A pandemia atingiu de tal forma a economia que a indústria brasileira ocupa hoje a 30ª posição no ranking de 43 países montado pelo Instituto de Estudos para o Desenvolvimento Industrial (Iedi), órgão que reúne representantes das maiores empresas nacionais. A produção do setor recuou 10,7% de janeiro a maio, bem menor que a média da indústria mundial, de -7,4% e pior que a dos países emergentes (-5,5%).

Isso se traduz em postos de trabalho fechados, em menos consumo, em renda menor. E as perspectivas para o futuro não são boas. Com a proximidade das eleições municipais marcadas para novembro e a campanha presidencial de 2022 no horizonte, o Ministério da Economia vem sendo pressionado por prefeitos, governadores e até por integrantes do próprio governo a gastar mais.

O Planalto quer ampliar o Bolsa Família, incluir no programa muitos dos que foram atendidos pela ajuda emergencial de R$ 600 e não constavam de nenhum cadastro oficial. O Renda Brasil, como será rebatizado o programa, vai exigir mais recursos e eles vão ter de sair de algum lugar. Atender mais brasileiros necessitados é um mérito, especialmente diante do quadro de desemprego que se desenha para o pós-pandemia. Mas o governo vai ter de decidir, com muito critério e rigor, de onde vai tirar dinheiro para distribuir porque mais gastos geram déficit maior para o setor público e PIB menor para o Brasil.

E isso é uma verdade irrefutável. Depois de seis meses seguidos de crescimento, a dívida pública brasileira (governo federal, estaduais, municipais e INSS) atingiu o patamar de 85,5% do PIB em junho. Fechou em R$ 6,15 trilhões, a maior da série do Banco Central iniciada em dezembro de 2006. Nosso endividamento só faz aumentar desde o início da pandemia no país, em fevereiro.

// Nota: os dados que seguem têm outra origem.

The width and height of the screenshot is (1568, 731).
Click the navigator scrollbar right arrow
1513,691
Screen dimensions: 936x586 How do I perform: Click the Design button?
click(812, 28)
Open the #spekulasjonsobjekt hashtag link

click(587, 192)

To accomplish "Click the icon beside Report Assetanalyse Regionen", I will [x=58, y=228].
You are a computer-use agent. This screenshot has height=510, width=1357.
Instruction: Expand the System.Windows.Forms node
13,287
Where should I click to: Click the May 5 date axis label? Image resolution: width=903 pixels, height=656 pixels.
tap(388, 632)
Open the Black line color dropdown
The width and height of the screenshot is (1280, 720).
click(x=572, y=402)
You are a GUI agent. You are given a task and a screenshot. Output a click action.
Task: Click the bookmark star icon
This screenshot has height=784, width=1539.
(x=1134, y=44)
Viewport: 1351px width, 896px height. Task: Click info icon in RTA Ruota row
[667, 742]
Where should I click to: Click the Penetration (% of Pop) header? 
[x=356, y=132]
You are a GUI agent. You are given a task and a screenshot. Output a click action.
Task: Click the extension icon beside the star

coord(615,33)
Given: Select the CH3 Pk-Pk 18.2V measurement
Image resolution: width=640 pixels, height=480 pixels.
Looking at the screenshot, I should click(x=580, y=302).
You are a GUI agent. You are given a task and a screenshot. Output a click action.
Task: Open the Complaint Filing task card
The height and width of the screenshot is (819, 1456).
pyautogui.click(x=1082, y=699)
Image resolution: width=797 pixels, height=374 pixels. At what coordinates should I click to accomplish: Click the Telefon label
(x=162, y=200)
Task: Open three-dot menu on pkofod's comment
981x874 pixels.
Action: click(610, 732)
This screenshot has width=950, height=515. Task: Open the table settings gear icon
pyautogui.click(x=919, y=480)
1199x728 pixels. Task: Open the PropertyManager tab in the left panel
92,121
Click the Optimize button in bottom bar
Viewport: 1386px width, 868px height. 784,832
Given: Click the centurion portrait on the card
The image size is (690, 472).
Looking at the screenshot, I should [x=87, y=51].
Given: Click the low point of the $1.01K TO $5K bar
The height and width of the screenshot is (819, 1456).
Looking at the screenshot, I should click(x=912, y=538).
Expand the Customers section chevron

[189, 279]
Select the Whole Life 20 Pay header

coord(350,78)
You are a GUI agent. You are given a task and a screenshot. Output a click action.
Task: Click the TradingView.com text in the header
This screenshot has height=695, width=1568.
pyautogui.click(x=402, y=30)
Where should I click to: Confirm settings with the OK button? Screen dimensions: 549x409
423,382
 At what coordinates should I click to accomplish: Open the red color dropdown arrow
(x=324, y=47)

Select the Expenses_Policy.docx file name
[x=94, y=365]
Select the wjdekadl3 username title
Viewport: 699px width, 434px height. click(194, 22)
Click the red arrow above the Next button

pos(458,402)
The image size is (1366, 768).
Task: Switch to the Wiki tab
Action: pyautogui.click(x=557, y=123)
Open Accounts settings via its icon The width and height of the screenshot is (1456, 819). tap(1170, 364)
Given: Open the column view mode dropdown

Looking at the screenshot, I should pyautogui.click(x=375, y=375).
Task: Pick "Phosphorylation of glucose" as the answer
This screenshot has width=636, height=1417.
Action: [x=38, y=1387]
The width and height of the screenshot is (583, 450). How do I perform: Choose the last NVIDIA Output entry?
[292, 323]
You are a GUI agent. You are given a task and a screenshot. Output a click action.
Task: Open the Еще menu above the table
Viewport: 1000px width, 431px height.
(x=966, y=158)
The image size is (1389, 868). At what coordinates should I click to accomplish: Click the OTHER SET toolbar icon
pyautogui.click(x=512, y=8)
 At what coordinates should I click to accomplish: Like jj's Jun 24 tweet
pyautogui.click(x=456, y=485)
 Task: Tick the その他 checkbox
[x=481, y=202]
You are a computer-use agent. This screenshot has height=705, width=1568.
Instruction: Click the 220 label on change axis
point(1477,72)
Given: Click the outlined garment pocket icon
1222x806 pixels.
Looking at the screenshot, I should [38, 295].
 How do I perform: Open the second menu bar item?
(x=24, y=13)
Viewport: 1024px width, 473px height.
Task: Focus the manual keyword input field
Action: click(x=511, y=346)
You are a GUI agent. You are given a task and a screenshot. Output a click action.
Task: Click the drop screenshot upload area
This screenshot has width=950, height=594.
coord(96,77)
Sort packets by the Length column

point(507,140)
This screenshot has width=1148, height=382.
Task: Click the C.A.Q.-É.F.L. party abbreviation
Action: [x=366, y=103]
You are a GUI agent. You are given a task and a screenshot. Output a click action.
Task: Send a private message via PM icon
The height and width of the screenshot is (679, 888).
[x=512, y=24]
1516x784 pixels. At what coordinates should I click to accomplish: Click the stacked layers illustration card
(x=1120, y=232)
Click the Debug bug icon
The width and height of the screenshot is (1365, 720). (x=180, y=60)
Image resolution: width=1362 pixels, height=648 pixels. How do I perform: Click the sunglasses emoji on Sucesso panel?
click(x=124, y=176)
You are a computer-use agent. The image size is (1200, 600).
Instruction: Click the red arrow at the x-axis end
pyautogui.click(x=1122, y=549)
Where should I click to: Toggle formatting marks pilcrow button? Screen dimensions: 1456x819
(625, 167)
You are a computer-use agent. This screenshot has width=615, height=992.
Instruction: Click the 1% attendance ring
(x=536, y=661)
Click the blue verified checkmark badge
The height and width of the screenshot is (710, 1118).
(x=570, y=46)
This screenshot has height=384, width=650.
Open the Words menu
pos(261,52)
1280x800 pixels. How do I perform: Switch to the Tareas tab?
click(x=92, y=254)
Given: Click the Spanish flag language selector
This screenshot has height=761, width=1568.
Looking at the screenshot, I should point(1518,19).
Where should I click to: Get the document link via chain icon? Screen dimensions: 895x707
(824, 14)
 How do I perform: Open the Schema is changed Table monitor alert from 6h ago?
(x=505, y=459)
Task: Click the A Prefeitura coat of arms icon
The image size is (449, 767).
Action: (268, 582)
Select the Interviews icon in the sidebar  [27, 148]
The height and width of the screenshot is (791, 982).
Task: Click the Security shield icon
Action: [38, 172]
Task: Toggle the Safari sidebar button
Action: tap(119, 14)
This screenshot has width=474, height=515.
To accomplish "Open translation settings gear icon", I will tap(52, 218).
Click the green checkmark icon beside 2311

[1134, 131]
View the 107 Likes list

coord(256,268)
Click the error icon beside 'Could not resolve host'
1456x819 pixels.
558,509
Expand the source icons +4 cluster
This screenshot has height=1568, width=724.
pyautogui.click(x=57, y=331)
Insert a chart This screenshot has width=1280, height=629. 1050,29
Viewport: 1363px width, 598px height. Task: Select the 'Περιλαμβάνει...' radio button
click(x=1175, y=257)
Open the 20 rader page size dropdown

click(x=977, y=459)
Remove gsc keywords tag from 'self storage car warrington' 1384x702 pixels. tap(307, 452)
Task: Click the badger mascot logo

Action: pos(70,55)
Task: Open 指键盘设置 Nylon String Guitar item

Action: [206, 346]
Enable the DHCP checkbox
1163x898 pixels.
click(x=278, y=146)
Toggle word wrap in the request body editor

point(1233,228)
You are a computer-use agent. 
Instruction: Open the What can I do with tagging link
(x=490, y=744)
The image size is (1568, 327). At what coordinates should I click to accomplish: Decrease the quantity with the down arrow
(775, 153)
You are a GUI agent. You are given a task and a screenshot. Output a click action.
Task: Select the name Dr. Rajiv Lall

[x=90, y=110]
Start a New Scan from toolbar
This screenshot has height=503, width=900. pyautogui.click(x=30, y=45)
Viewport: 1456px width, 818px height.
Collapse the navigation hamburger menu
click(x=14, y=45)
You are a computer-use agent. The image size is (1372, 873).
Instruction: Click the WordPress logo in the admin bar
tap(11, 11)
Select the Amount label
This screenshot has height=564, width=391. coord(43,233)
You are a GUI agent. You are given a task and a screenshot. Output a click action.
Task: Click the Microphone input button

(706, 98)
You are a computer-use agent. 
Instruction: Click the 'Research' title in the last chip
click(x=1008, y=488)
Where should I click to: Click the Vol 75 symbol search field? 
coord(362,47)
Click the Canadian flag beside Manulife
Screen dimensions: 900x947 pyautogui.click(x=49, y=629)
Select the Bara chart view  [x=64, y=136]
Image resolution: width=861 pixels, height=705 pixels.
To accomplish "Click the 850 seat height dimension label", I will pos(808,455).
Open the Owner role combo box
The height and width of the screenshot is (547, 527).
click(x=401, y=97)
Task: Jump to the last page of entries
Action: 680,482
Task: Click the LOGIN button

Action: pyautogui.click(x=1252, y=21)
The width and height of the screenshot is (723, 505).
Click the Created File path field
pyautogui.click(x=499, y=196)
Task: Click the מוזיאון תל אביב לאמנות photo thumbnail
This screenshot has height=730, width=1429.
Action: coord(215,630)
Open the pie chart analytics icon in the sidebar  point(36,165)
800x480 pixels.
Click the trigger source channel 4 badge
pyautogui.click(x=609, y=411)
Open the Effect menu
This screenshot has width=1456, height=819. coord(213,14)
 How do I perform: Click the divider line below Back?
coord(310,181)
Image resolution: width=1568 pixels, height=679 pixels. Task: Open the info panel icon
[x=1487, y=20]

Essa equação entre ter de investir para ajudar a recuperar a economia e conter o endividamento é tão complicada que atrapalha até a nomeação de um novo presidente para o Banco do Brasil. Rubem Novaes desistiu do cargo justamente porque se recusou a fazer concessões para atender às pressões por medidas que gerariam um maior déficit público. Seu sucessor terá de atender a algumas delas e os principais nomes do mercado rejeitam a ideia.

Em meio à celeuma, o Banco Central anuncia o lançamento da nota de R$ 200, com a imagem do lobo-guará. Alega ser necessária para atender uma demanda imprevista por dinheiro vivo e economizar na fabricação de novas cédulas. Pode até ser diante do fato de que muitos dos atendidos pelo auxílio emergencial costumam comprar e pagar em papel-moeda, mas a medida vai na contramão do que se vê no mundo. Países europeus e mesmo emergentes vêm reduzindo as cédulas em circulação e diminuindo o número das de maior valor especialmente para dificultar operações ilegais – tráfico de drogas, contrabando e corrupção – que geralmente são feitas em dinheiro vivo.

Além disso, mais da metade das empresas brasileiras tiveram dificuldades para realizar pagamentos na segunda quinzena de junho. Outra metade foi obrigada a adiar o pagamento de impostos para fechar as contas segundo dados do IBGE. O setor de serviços foi o mais atingido, especialmente nas regiões Sul e Centro-Oeste, hoje as mais atingidas pela pandemia. Os dados de julho devem ser ainda piores.

O mundo está em uma encruzilhada. Com os casos de Covid-19 voltando a dar sinais de recrudescimento em países asiáticos e europeus, em alta nos Estados Unidos, México e no Brasil não são apenas as corridas de Fórmula 1 que serão suspensas. A economia também está em suspense.